Beef Cattle Post Calving Here are a few things to watch
for as possible post calving problems.
This is an inversion of
the uterus that can occur when a partial vacuum is formed in the uterus. It is sometimes caused by pulling the calf
too rapidly and may result in death of the cow if not treated promptly and correctly. Encouraging the cow to stand
soon after delivery will reduce the chances of a prolapse.
Always contact a veterinarian for treatment and necessary drugs. Cull heifers or cows
that prolapse because of the probability of it happening again.

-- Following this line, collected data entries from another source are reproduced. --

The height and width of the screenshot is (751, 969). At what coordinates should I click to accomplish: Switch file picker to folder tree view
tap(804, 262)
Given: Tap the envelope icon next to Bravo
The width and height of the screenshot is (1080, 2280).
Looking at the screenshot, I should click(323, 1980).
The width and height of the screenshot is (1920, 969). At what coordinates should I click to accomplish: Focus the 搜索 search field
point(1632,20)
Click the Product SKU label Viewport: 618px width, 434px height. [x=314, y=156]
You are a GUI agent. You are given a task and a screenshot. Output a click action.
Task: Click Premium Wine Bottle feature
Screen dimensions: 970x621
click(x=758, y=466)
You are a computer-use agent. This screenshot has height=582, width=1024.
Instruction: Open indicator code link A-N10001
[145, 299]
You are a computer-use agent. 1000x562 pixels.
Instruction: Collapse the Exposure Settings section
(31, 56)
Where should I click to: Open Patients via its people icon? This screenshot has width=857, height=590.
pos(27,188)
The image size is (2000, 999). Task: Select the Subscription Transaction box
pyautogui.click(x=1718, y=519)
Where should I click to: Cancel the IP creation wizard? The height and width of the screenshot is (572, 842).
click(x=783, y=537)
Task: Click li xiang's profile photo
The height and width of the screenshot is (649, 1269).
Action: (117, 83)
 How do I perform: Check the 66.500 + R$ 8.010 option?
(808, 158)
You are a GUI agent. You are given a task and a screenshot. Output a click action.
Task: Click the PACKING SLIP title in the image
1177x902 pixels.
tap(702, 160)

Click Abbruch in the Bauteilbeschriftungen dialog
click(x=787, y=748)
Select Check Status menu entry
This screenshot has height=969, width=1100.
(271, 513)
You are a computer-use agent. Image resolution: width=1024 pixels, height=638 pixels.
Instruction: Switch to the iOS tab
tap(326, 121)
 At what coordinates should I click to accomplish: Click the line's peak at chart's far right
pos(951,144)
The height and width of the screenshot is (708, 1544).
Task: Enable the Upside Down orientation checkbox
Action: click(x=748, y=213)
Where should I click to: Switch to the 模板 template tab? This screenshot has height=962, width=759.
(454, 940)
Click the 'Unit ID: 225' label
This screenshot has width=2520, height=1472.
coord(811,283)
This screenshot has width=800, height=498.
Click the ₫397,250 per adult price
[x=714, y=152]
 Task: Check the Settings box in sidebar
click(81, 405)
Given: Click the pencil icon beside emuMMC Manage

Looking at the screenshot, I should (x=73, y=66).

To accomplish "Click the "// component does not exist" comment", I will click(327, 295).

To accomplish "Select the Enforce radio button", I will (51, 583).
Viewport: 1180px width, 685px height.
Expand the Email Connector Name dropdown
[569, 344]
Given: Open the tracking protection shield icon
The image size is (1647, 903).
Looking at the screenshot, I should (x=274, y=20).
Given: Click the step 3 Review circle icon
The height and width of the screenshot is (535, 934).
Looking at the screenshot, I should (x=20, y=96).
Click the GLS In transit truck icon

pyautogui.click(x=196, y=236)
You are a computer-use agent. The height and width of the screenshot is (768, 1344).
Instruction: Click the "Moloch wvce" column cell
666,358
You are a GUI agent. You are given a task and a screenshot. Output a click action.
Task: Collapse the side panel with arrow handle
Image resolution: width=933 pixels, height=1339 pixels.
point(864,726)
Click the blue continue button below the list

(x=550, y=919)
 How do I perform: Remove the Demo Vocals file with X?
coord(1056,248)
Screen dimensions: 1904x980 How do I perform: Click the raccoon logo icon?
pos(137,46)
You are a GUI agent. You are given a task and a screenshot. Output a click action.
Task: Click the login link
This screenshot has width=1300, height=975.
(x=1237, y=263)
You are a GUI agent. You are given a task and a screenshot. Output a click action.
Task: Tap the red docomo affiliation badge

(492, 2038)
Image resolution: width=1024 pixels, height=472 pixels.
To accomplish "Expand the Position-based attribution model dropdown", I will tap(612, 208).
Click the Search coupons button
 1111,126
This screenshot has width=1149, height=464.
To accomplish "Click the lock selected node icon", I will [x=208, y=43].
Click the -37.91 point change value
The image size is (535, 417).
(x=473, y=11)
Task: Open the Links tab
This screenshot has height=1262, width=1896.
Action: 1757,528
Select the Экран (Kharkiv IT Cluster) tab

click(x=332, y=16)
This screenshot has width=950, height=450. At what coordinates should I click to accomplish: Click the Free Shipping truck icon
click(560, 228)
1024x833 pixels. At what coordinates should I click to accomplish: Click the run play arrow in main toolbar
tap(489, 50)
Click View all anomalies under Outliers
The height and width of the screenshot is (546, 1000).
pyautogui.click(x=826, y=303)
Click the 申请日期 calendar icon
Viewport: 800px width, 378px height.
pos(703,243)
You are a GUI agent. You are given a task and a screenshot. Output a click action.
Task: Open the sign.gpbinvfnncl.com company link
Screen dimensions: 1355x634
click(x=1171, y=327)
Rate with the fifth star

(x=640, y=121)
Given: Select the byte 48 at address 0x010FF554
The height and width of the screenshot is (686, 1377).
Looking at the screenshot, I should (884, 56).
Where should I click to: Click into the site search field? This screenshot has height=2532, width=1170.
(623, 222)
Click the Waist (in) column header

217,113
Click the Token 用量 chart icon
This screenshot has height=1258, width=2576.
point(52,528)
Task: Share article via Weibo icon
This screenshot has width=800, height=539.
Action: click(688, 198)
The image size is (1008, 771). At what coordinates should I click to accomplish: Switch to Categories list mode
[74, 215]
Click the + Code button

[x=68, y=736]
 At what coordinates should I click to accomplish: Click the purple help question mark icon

The placental membranes are
normally expelled within 2 to 8 hours after birth. Occasionally, however, they fail to separate from the uterine
attachment. This condition may pose a health threat to the cow and cause problems in rebreeding. Not all reasons
for retained placentas are known, but high incidence may indicate a disease problem. They commonly accompany
difficult births, multiple births and short gestations.
There are differing opinions as to the best treatment for retained placentas. Research
has shown that manual removal can cause complications that would not have happened otherwise. For cows with no
signs of abnormal vaginal discharges, good appetite and good milk production, no treatment may be best of all. If
antibiotics are to be placed in the uterus, care must be taken to prevent introduction of bacteria through
contaminated instruments or equipment. Boluses may reduce fertility of the cow. Antibiotics by injection or
intrauterine application requires attention to residue avoidance in the sale of the milk or animal for food.